West Asia conflict: India favours peace, return to dialogue, diplomacy, says EAM Jaishankar in Parliament

External Affairs Minister S. Jaishankar stated in Parliament on March 9, 2026, that India favours peace and a return to dialogue and diplomacy in the West As...


What Happened

  • External Affairs Minister S. Jaishankar stated in Parliament on March 9, 2026, that India favours peace and a return to dialogue and diplomacy in the West Asia conflict.
  • India called for de-escalation, restraint, and the protection of civilians, and committed to working with regional governments toward peace.
  • Discussions on reopening the Strait of Hormuz were specifically raised by India in diplomatic channels.
  • With nearly one crore (10 million) Indians living and working in Gulf countries, their safety was flagged as a matter of "profound concern"; Indian crew members were reported stranded aboard ships in the Strait.
  • India positioned itself as a potential mediator, leveraging its ties with all sides — the US, Israel, and Iran — rooted in its doctrine of strategic autonomy.

Static Topic Bridges

India's Doctrine of Strategic Autonomy

Strategic autonomy refers to a state's capacity to take independent decisions on matters of vital national interest, without being bound to any bloc or alliance. India's foreign policy evolved from non-alignment during the Cold War to multi-alignment in the 21st century — engaging multiple powers simultaneously based on issue-specific interests rather than ideology.

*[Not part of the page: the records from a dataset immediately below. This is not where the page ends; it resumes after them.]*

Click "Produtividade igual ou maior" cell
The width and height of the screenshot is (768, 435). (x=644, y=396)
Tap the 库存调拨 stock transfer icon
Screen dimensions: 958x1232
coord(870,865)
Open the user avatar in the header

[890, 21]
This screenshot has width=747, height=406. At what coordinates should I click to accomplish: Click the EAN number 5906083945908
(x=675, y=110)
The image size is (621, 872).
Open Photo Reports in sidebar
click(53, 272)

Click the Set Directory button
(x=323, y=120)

  • Non-alignment was institutionalised at the Bandung Conference (1955) and through the Non-Aligned Movement (NAM), co-founded by India's first PM Jawaharlal Nehru.
  • Post-Cold War, India shifted to "strategic autonomy" — maintaining independent positions while deepening bilateral partnerships across competing blocs.
  • India simultaneously holds a strategic partnership with the US (via the Quad), arms and defence ties with Israel, civilisational and energy ties with Iran, and labour/trade links with Gulf Arab states.
  • Article 51 of the Indian Constitution directs the state to promote international peace and security and encourage settlement of international disputes by arbitration.

Connection to this news: India's call for peace and dialogue in the West Asia conflict is a textbook application of strategic autonomy — refusing to align with any warring party while actively pursuing India's core interests: energy security, diaspora safety, and trade routes.

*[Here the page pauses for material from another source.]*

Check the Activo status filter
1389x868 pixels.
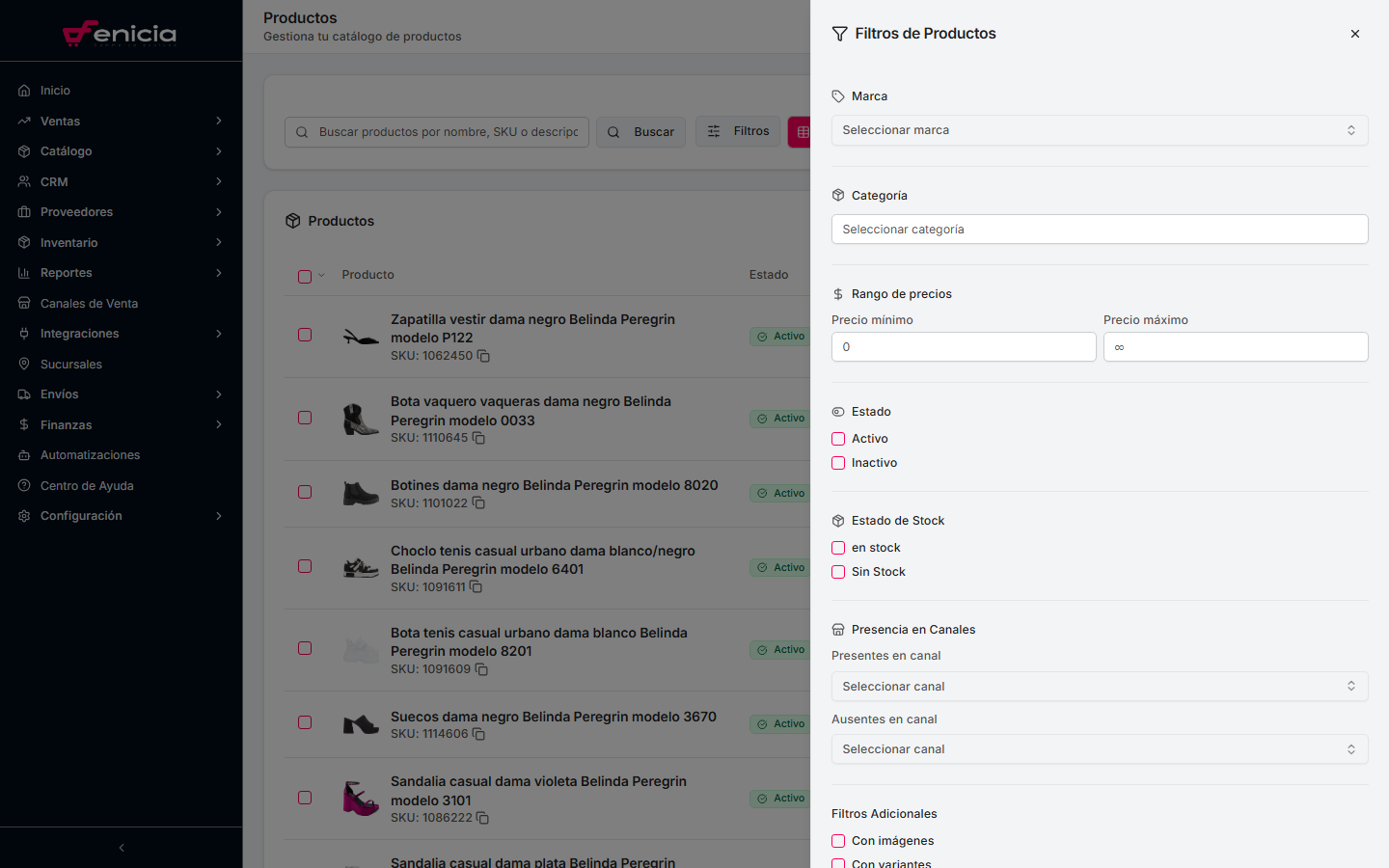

India's Stakes in West Asia: Diaspora, Energy, and Remittances

West Asia is India's most strategically important neighbourhood beyond South Asia. India's interests are underpinned by three pillars: the Indian diaspora, energy imports, and remittances.

  • Approximately 90 lakh to 1 crore Indians live and work in Gulf Cooperation Council (GCC) countries — the largest concentration of the Indian diaspora globally.
  • India's remittances from West Asia constitute a major share of its total inward remittances; India is the world's largest recipient of remittances (approximately $125 billion in 2023, as per World Bank data).
  • Nearly two-thirds of India's crude oil imports pass through the Strait of Hormuz.
  • India trades approximately $200 billion annually with Gulf countries.
  • The India-Middle East-Europe Economic Corridor (IMEC), announced at the G20 New Delhi Summit (2023), is a flagship connectivity initiative linking India to Europe via the Gulf.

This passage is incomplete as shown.